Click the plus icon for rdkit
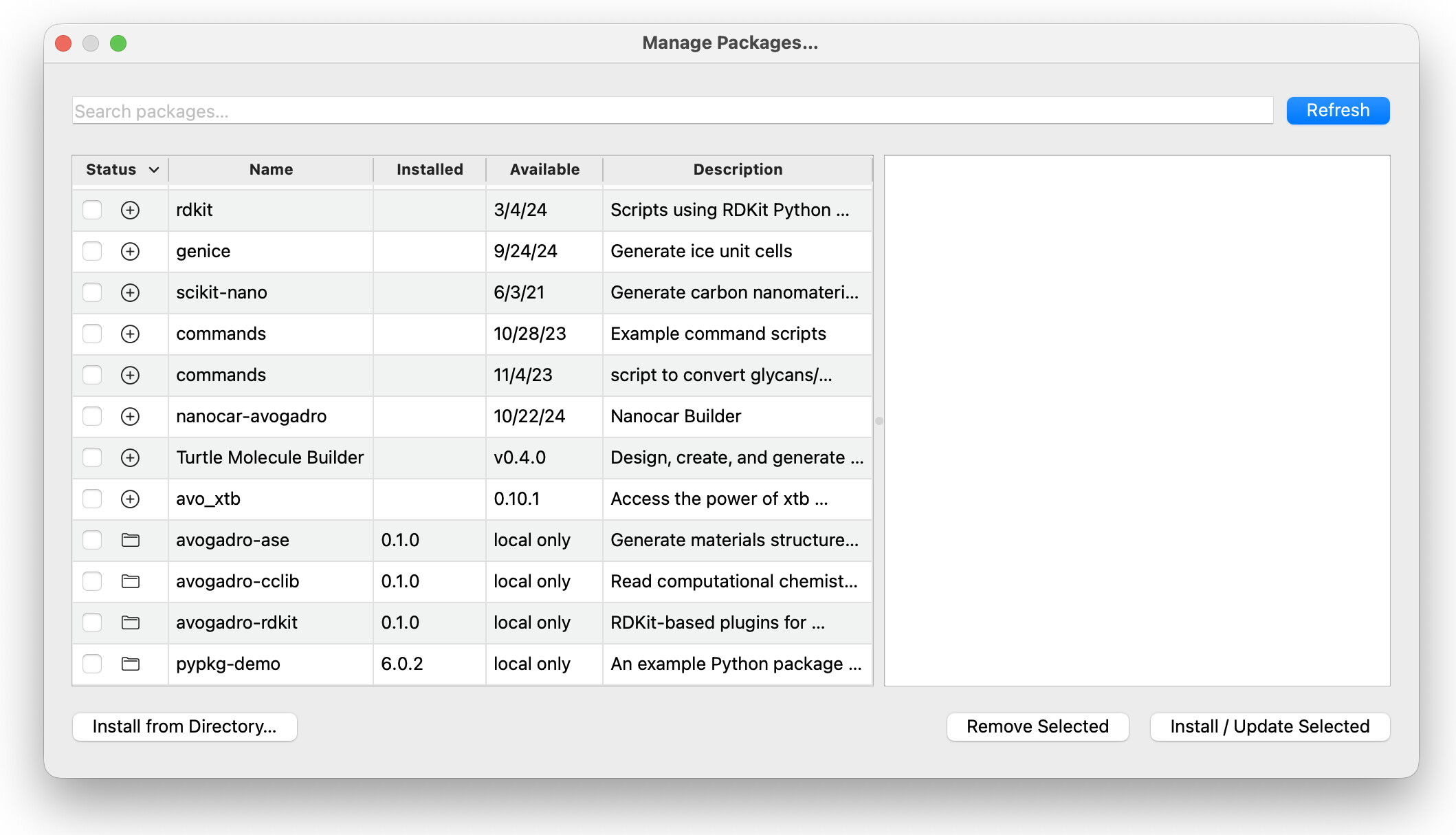 click(130, 210)
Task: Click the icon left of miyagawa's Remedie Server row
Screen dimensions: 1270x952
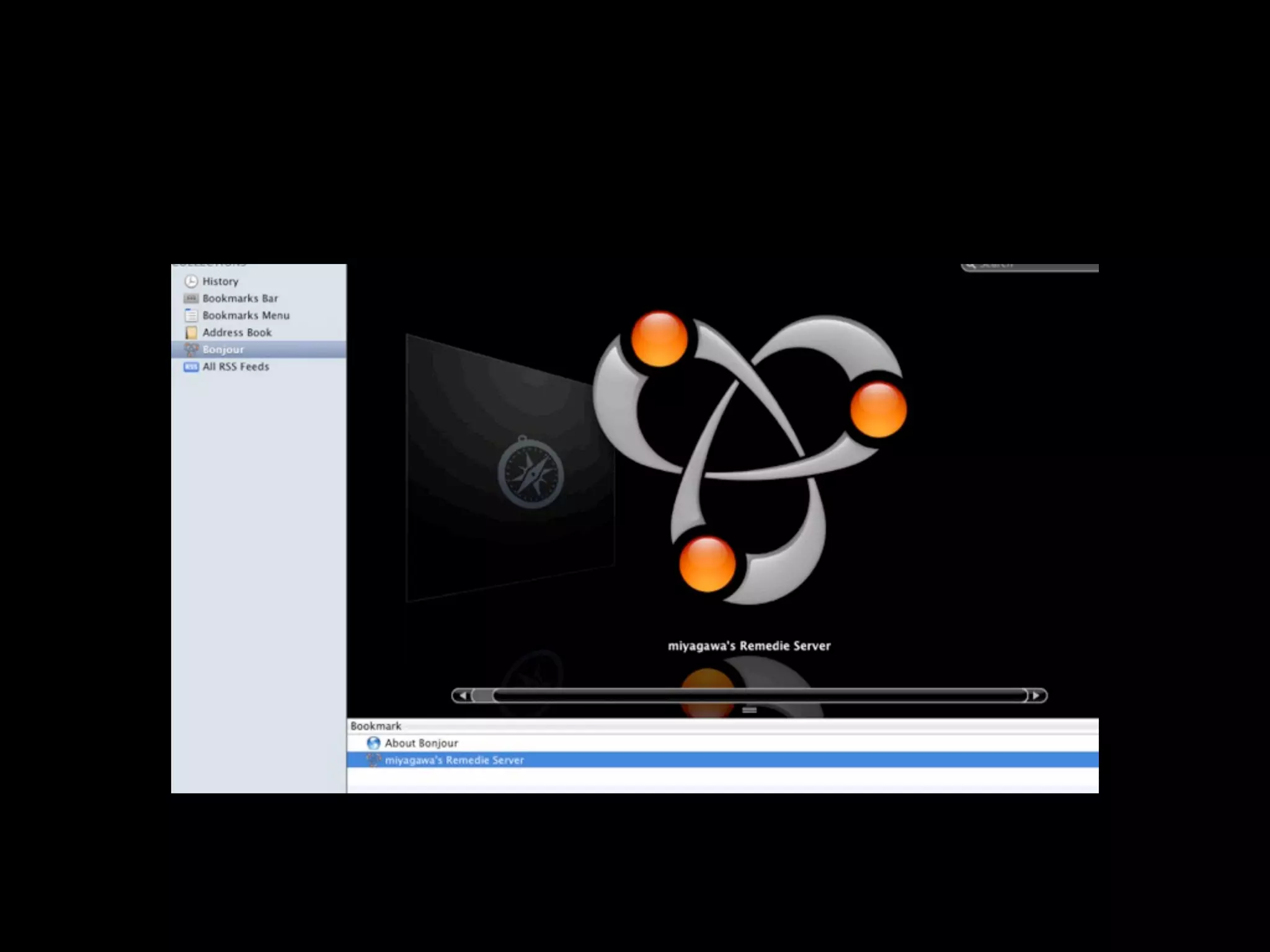Action: [373, 760]
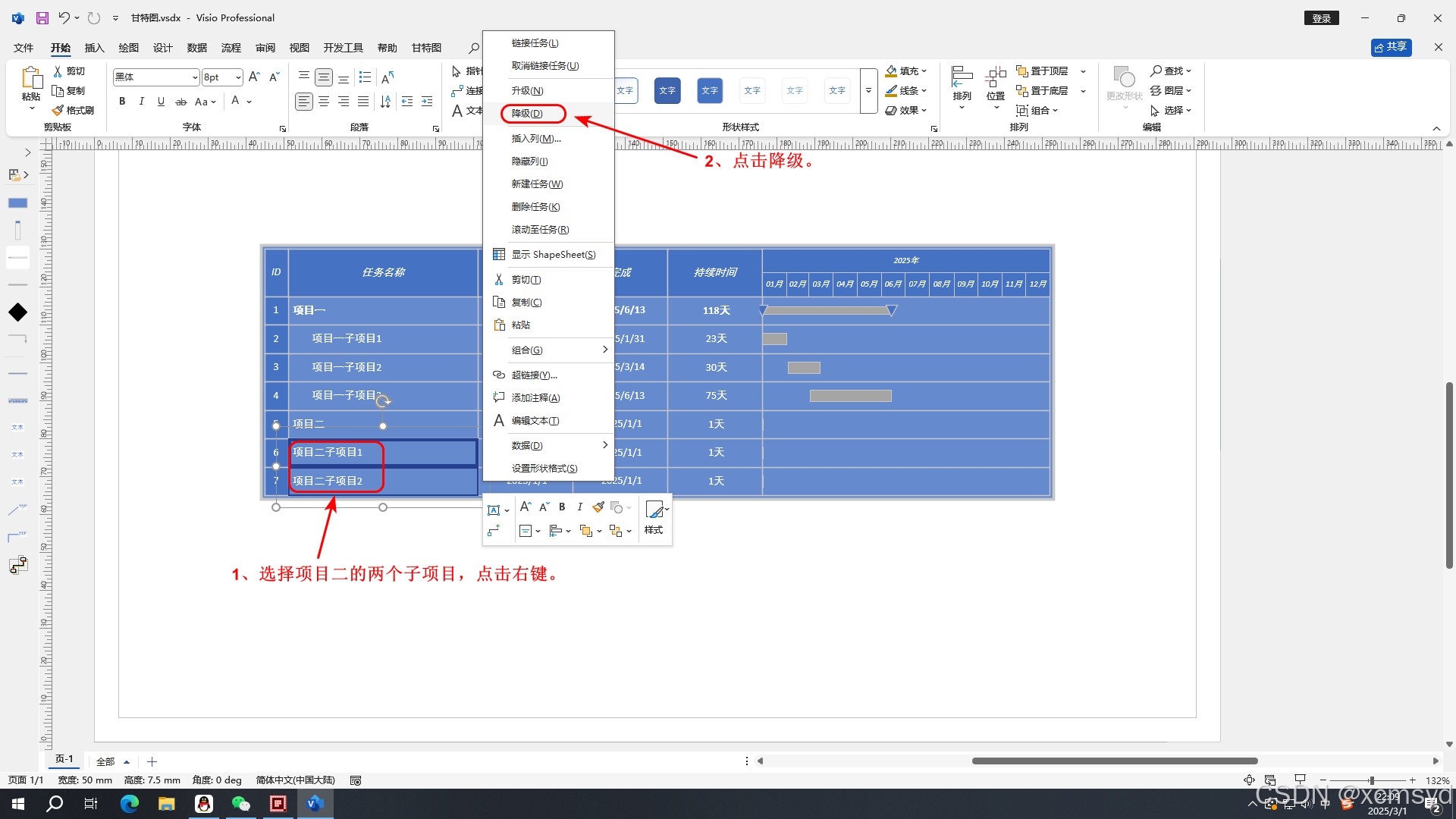This screenshot has width=1456, height=819.
Task: Click the add new page plus button
Action: pos(152,761)
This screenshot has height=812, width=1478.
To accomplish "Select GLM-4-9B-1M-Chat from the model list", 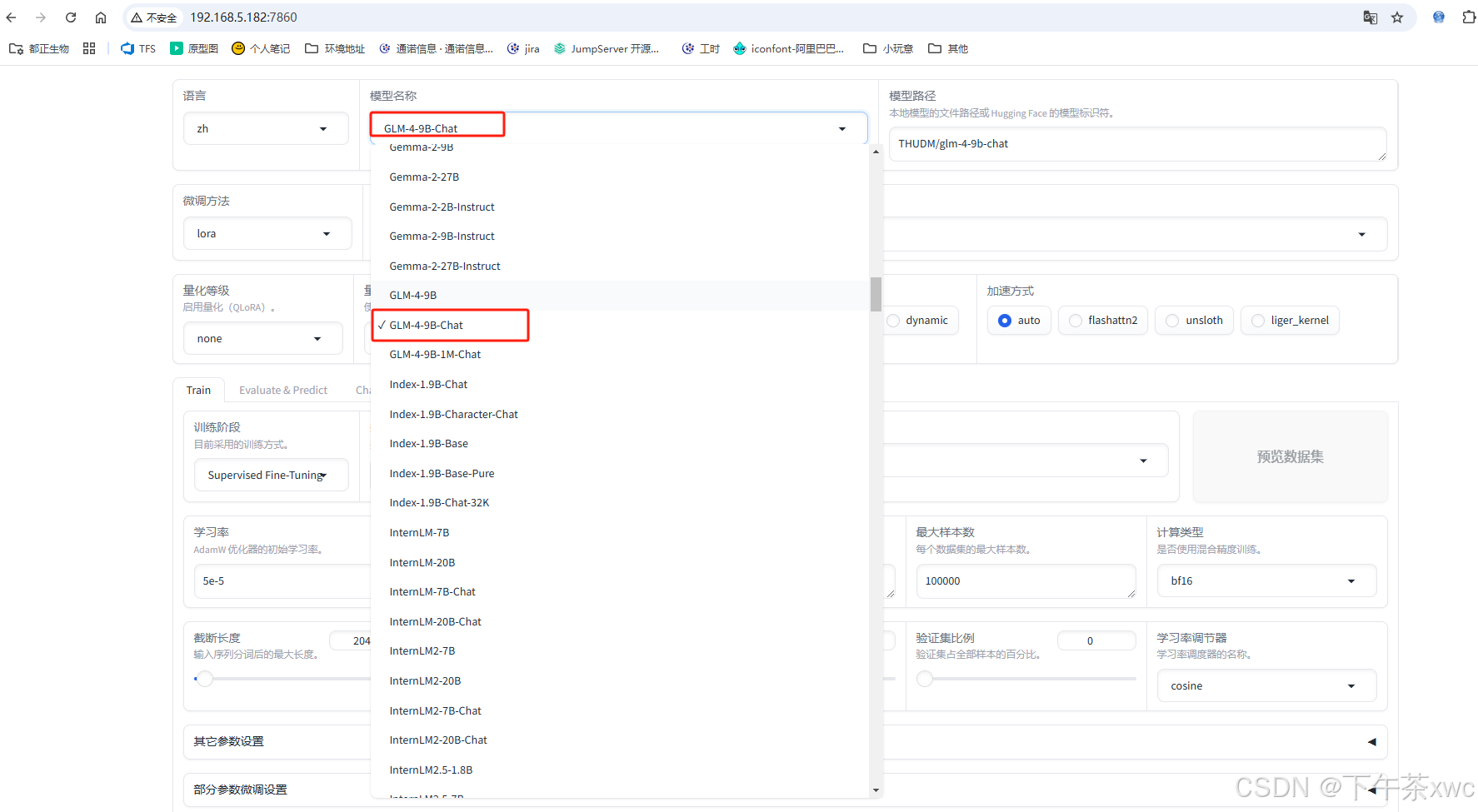I will point(435,354).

★ ★ ★ ★ ★

* Exercise goal
Starting with the first line of the material, print each line exactly until you have printed the line with "This screenshot has height=812, width=1478.", and skip the pictures.

* Response to the task
Click the plus icon for rdkit
 click(130, 210)
Task: Click the icon left of miyagawa's Remedie Server row
Screen dimensions: 1270x952
Action: [373, 760]
This screenshot has width=1456, height=819.
Task: Click the add new page plus button
Action: pos(152,761)
This screenshot has height=812, width=1478.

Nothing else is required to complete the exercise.